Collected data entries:
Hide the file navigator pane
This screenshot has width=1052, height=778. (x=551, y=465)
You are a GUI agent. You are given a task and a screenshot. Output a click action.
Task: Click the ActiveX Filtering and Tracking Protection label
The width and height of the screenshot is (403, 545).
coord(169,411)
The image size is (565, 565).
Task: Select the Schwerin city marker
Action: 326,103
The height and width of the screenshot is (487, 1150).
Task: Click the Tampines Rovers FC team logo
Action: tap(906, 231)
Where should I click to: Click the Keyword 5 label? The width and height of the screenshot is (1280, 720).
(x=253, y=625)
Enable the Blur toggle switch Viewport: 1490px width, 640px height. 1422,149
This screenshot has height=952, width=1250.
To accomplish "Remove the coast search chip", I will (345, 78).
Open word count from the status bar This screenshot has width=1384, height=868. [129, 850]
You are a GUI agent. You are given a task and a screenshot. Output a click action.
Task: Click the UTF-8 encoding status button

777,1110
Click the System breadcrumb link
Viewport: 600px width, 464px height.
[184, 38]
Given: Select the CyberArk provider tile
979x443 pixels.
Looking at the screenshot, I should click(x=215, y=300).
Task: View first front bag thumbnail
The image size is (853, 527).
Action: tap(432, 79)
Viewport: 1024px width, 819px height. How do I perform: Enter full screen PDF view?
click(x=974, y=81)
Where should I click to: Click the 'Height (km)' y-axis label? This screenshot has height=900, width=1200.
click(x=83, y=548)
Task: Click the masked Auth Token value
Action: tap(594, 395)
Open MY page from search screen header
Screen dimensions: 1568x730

▶ _What the task requires_
Please reproduce, exactly as written, the lines of the records from the first line through the one containing "Task: Click the ActiveX".

▶ _Worked solution_
Hide the file navigator pane
This screenshot has width=1052, height=778. (x=551, y=465)
You are a GUI agent. You are given a task and a screenshot. Output a click action.
Task: Click the ActiveX Filtering and Tracking Protection label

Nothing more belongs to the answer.